Affaire Vincent Lambert: une histoire sans fin

ÉTHIQUE Alors même que les soins qui maintenaient en vie Vincent Lambert avaient été interrompus la semaine dernière, la justice française a créé une immense surprise en ordonnant la reprise des traitements pour ce paraplégique, en état végétatif depuis plus de dix ans.
Contre toute attente, la cour d'appel de Paris a ordonné à "l'État français (...) de prendre toutes mesures aux fins de faire respecter les mesures provisoires demandées par le Comité international des droits des personnes handicapées le 3 mai 2019 tendant au maintien de l'alimentation et l'hydratation" de Vincent Lambert.
Le Comité international des droits des personnes handicapées de l'ONU (CDPH) avait demandé à la France de surseoir à l'arrêt des traitements dans l'attente d'un examen du dossier sur le fond, mais la France considérait cette préconisation "dépourvue de caractère contraignant", mettant en avant le "droit du patient à ne pas subir d'obstination déraisonnable".
La cour d'appel a jugé qu' "indépendamment du caractère obligatoire ou contraignant de la mesure de suspension demandée par le Comité, l'État français s'est engagé à respecter ce pacte international".
Plus de dix ans que ça dure
Le sort de Vincent Lambert, 42 ans, en état végétatif depuis un accident de la route en 2008, déchire la famille comme il divise la société française depuis plus de dix ans : ses proches sont séparés en deux camps, avec notamment d'un côté ses parents, et de l'autre son épouse Rachel et son neveu François, qui entendent mettre fin à un "acharnement thérapeutique".
"On était en train d'éliminer Vincent ! C'est une très grande victoire ! Ils vont le réalimenter et lui redonner à boire. Pour une fois, je suis fi ère de la justice", a réagi la mère du patient, Viviane Lambert, opposée à l'arrêt des soins.
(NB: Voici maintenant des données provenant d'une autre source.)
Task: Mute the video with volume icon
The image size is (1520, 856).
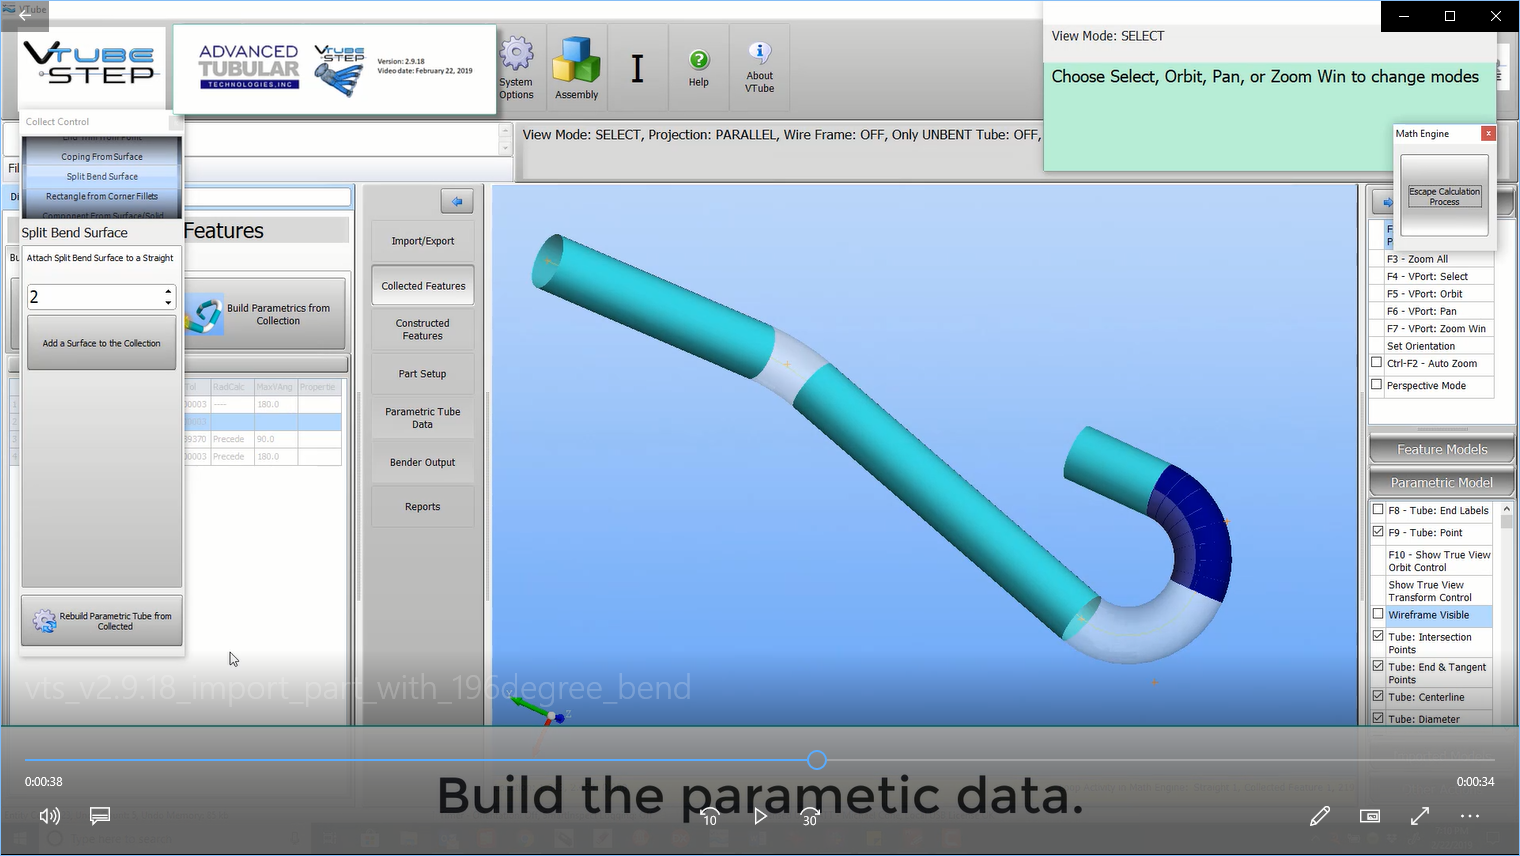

"C'est vraiment du sadisme pur de la part du système médico-judiciaire", a réagi à l'inverse François Lambert, le neveu du patient.
Le pape François lui-même est intervenu lundi, appelant dans un tweet à "protéger la vie du début à la fin naturelle" et à prier pour "ceux qui vivent dans un état de grave handicap".
De son côté, le président français Emmanuel Macron, pressé par les opposants à l'interruption des soins, a refusé sur Facebook de "s'immiscer" dans une décision qui relève de l'appréciation des médecins et qui est en conformité avec nos lois".
Les traitements de Vincent Lambert ont donc repris, et sa "sédation continue" a été arrêtée.
Amalgame entre euthanasie et arrêt des traitements
L'interruption des traitements qui visaient à maintenir en vie Vincent Lambert avait débuté la semaine dernière. Elle prévoyait l'arrêt des machines à hydrater et alimenter, une sédation "contrôlée, profonde et continue", ainsi qu'une prise d'analgésiques "par précaution".
C'est dans un mail adressé à la famille que le chef du service de soins palliatifs de l'hôpital Sébastopol de Reims (nord-est) a annoncé "l'arrêt des traitements". De sources médicales, le patient était susceptible de mourir quelques jours, voire deux à trois semaines plus tard. Le médecin a dit "espérer pour M. Vincent Lambert que chacun saura ouvrir une parenthèse et se rassembler, auprès de lui, afin que ces moments soient le plus paisibles, intimes et personnels".
Dans une tribune publiée lundi par le quotidien Le Monde, des médecins spécialistes des soins palliatifs ont dénoncé "l'amalgame (...) injustifié, erroné et délétère" entretenu selon eux entre décision d'arrêt des traitements et euthanasie.
Dans une tribune distincte parue dans le même journal, d'autres médecins, dont deux proches des parents de Vincent Lambert, réaffirment à l'inverse que selon eux le patient "n'est pas en fin de vie" et que l'arrêt des traitements ne se justifie pas.